Monday, June 14, 2010

PUMPKIN SOUP


Makes about 2 litres. Serves 6

 

1 JAPANESE PUMPKIN (ABOUT 1.8 KG)

900 MLS CHICKEN STOCK
2 TEASPOONS MILD PAPRIKA
2 BAY LEAVES
2 ALLSPICE
4 BROWN ONIONS
2 CLOVES GARLIC
3 TABLESPOONS GHEE
SEA SALT
PEPPER

Skin, seed & dice the pumpkin into approximately 4cm chunks. Tie the bay leaves and allspice into muslin or place in a mesh spice basket. Put diced pumpkin, stock, paprika and spices into a saucepan, cover and cook over low heat for 30-40 minutes – until pumpkin is soft.

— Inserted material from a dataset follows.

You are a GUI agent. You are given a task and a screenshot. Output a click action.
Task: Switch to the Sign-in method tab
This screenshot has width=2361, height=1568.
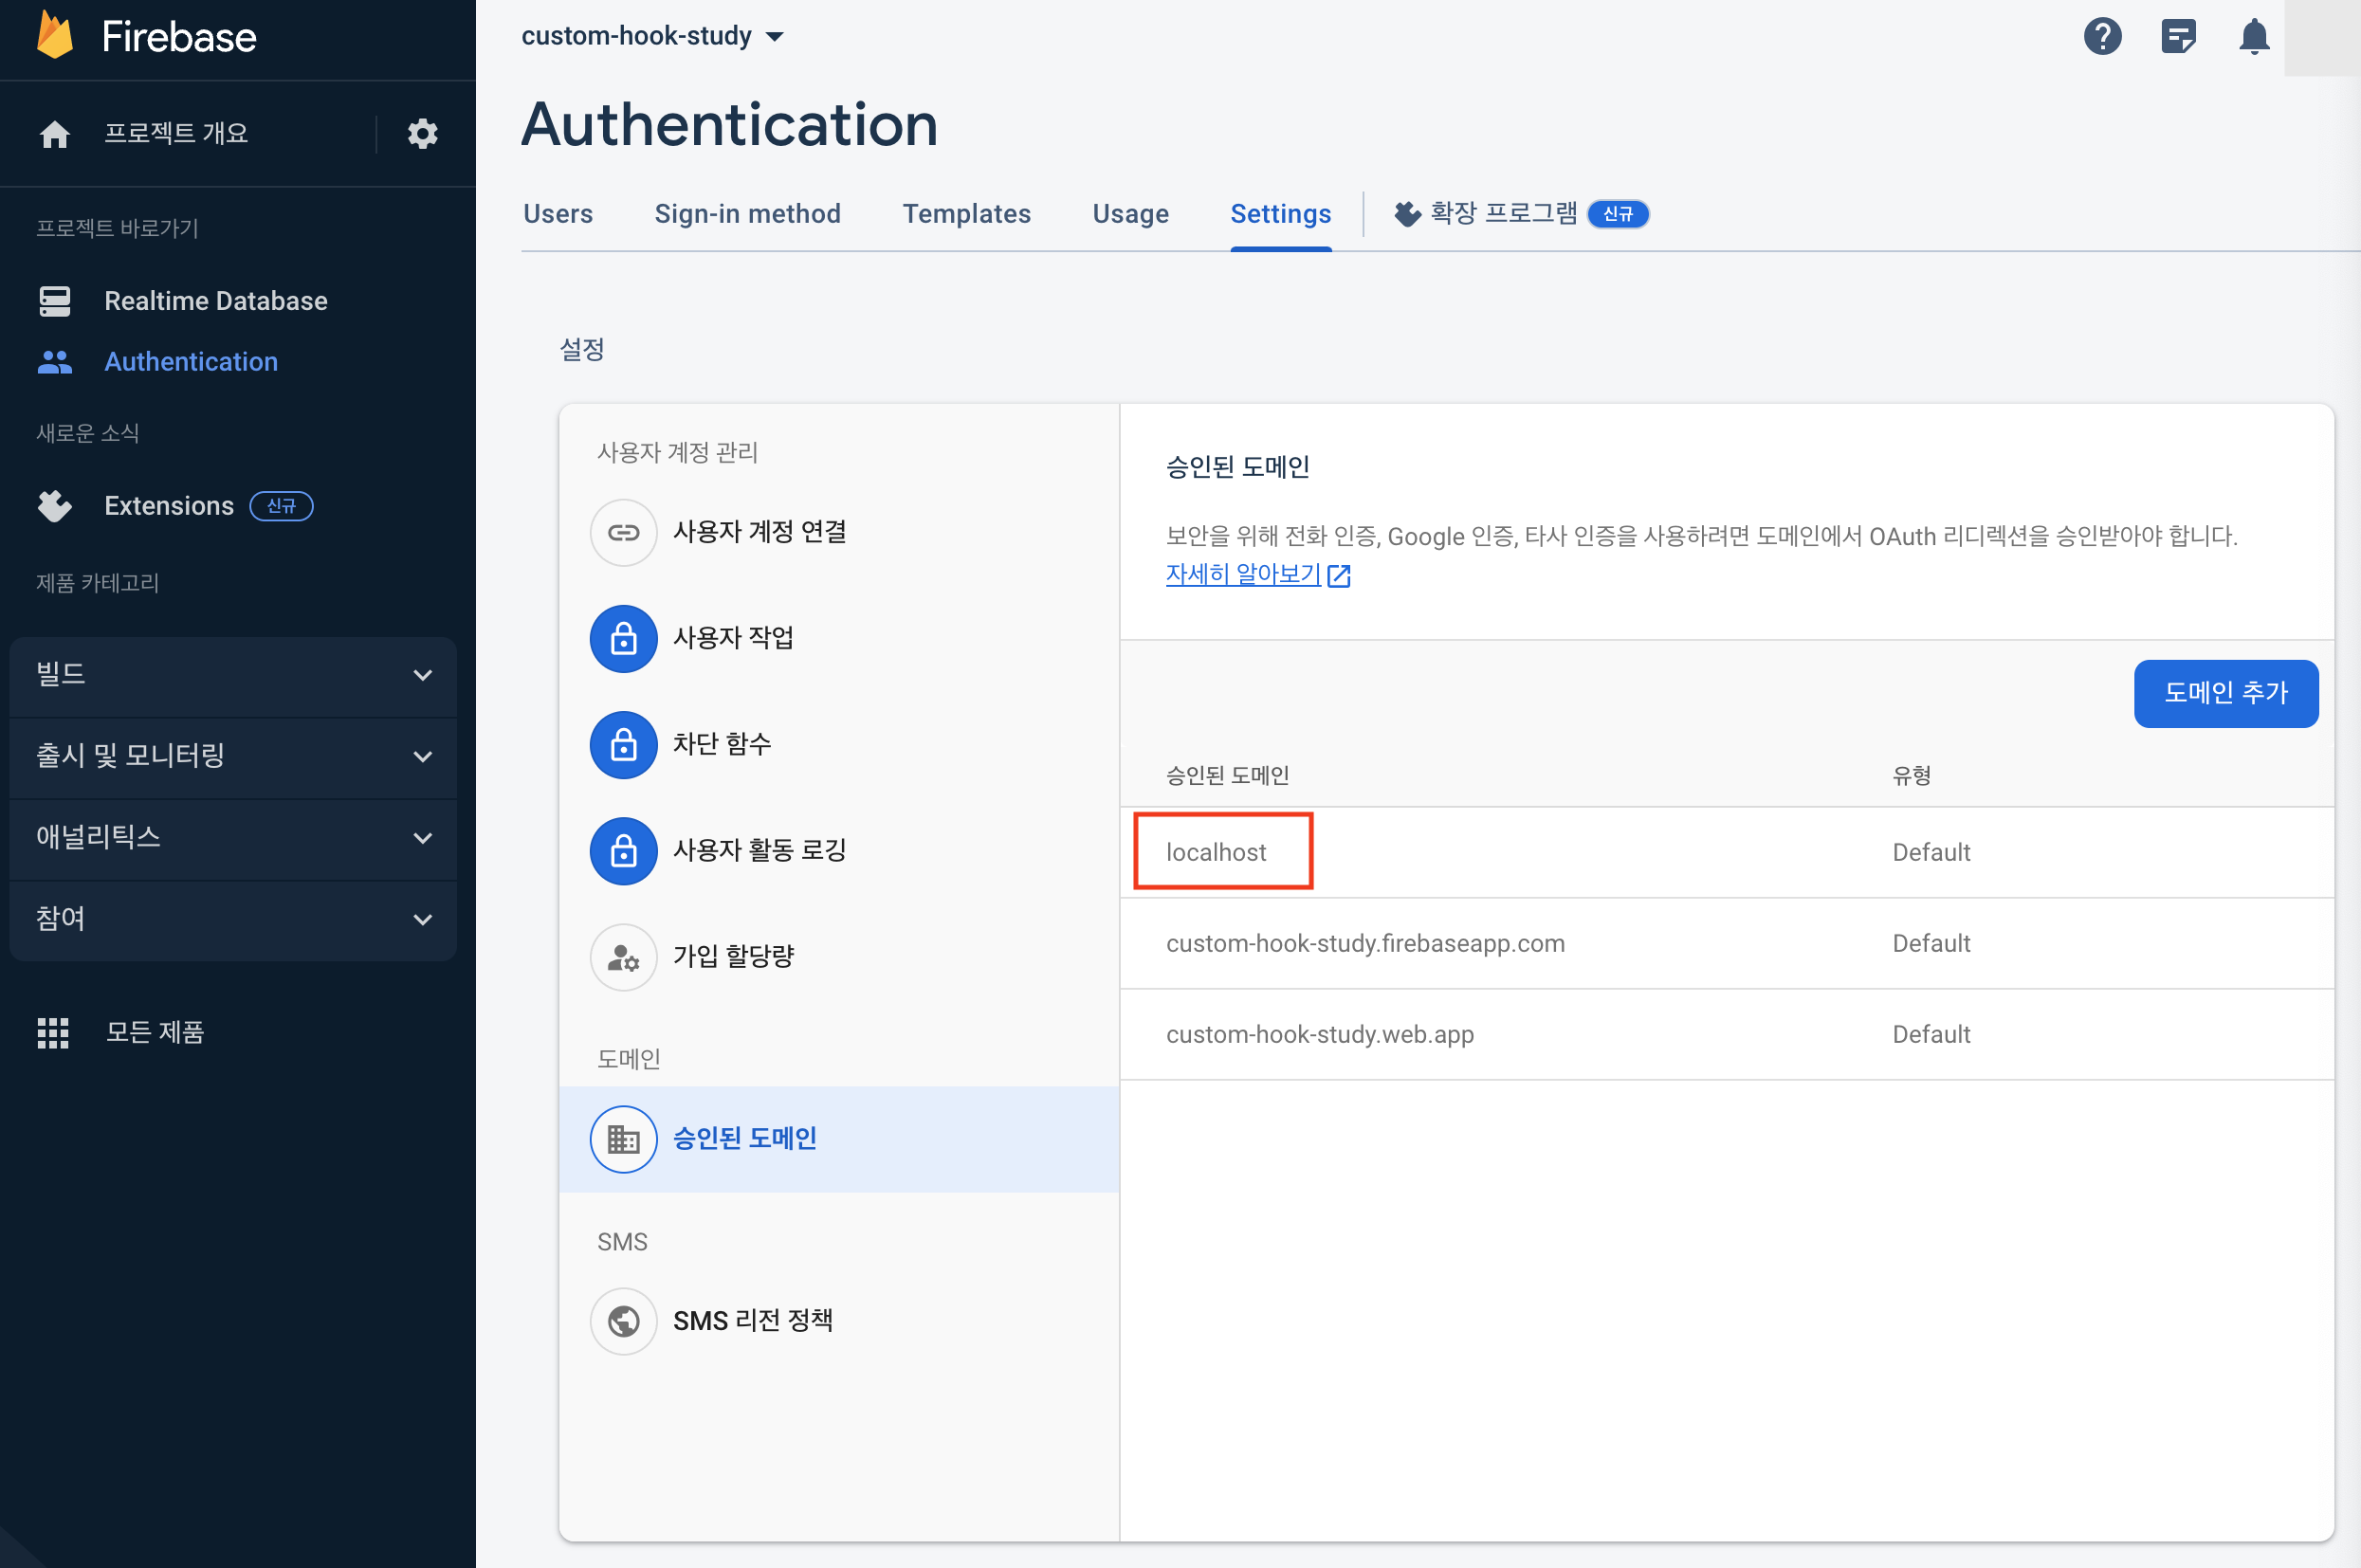pyautogui.click(x=747, y=214)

Meanwhile, skin and halve the onions, then slice. Heat the ghee over medium heat in a shallow pan (choose one that has a lid). Add onions and the whole peeled garlic cloves. Cover, reduce to low and cook, stirring occasionally until the onions are nut brown and caramelised.

Remove the spice bag from the pumpkin. Add the onions and blend until smooth. Add salt (probably 1-2 teaspoons) and pepper (a half dozen twists of the mill) to taste. Blend again. (This freezes well. I divide it into single serve portions of about 330 mls.)